> Vorliegender Text:
- - - -

Wie es bei einer Biographie nun einmal so ist, verläuft die Handlung über viele, viele Jahre. Und obwohl das Leben Answins schon auf drei Bücher gestreckt wurde, ließ es sich natürlich nicht vermeiden, immer wieder auch Lücken beziehungsweise Zeitsprünge in der Geschichte und dem Roman vorkommen zu lassen. Die Autorin löst dies aber sehr gut und elegant, sodass der Leser nicht den Eindruck hat, von einem wichtigen Ereignis zum nächsten geführt zu werden, sondern eher unwichtigere Passagen bewusst auszulassen.

Spieler und Kenner des „Schwarzen Auges“, die schon länger im Kosmos verweilen, werden hier eine Fundgrube an Verweisen auf bekannte und Spielwelt bestimmende sowie weniger bekannte Personen und Ereignisse finden und sich an der Detailtreue und den vielen Verknüpfen erfreuen. Ein Großteil der Vorlaufgeschichte der heutigen Ereignisse wird skizziert und wiedergegeben, und für den Leser baut sich alles so genau auf, dass man denken könnte, die Ereignisse hätten wirklich stattgefunden. Hier liegt auch vielleicht einer der ganz wenigen Schwachpunkte des Romans: Neuleser oder nicht so erfahrene Spieler und Leser werden all die vielen Hinweise und Verknüpfungen gar nicht erkennen beziehungsweise durch die Details unter Umständen erschlagen werden.

- - - -

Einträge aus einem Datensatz
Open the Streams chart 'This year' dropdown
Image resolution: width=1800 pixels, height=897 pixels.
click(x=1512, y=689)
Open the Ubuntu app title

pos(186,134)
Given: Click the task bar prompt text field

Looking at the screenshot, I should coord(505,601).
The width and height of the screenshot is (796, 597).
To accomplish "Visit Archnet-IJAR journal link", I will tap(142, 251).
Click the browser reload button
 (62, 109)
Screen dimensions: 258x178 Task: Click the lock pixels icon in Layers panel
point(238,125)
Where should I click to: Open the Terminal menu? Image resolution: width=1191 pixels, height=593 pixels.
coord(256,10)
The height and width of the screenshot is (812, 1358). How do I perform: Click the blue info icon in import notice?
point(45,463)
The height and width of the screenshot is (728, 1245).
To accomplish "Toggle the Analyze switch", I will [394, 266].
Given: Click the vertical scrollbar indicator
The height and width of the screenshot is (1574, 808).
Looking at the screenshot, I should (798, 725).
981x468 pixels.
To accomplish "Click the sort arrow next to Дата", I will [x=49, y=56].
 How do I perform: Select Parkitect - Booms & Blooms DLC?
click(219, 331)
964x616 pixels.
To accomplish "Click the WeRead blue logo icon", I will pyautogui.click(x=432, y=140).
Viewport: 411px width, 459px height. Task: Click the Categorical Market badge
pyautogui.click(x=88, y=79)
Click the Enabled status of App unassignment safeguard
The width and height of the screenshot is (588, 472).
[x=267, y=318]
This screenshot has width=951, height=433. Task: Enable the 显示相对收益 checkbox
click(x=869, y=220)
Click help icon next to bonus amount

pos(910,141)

- - - -

> Arbeitsaufträge:
[1] Geben Sie den Absatz des vorliegenden Textes, der mit „Spieler und Kenner“ beginnt, verkürzt in Stichpunkten wieder und erhalten Sie dabei seine wesentlichen Aussagen.
[2] Kopieren Sie aus dem vorliegenden Text wortgetreu die Passage von „Spieler und Kenner“ bis einschließlich „Umständen erschlagen werden.“.

> Lösungen:
[1]
- Langjährige Spieler und Kenner des „Schwarzen Auges“ finden im Roman zahlreiche Verweise auf bekannte, die Spielwelt bestimmende sowie auf weniger bekannte Personen und Ereignisse.
- Sie können sich an der Detailtreue und den vielen Verknüpfungen erfreuen.
- Ein Großteil der Vorgeschichte der heutigen Ereignisse wird skizziert und so genau aufgebaut, dass die Ereignisse real wirken.
- Darin liegt möglicherweise einer der wenigen Schwachpunkte: Neuleser sowie weniger erfahrene Spieler und Leser erkennen viele Hinweise und Verknüpfungen nicht oder werden unter Umständen von den Details erschlagen.

[2]
Spieler und Kenner des „Schwarzen Auges“, die schon länger im Kosmos verweilen, werden hier eine Fundgrube an Verweisen auf bekannte und Spielwelt bestimmende sowie weniger bekannte Personen und Ereignisse finden und sich an der Detailtreue und den vielen Verknüpfen erfreuen. Ein Großteil der Vorlaufgeschichte der heutigen Ereignisse wird skizziert und wiedergegeben, und für den Leser baut sich alles so genau auf, dass man denken könnte, die Ereignisse hätten wirklich stattgefunden. Hier liegt auch vielleicht einer der ganz wenigen Schwachpunkte des Romans: Neuleser oder nicht so erfahrene Spieler und Leser werden all die vielen Hinweise und Verknüpfungen gar nicht erkennen beziehungsweise durch die Details unter Umständen erschlagen werden.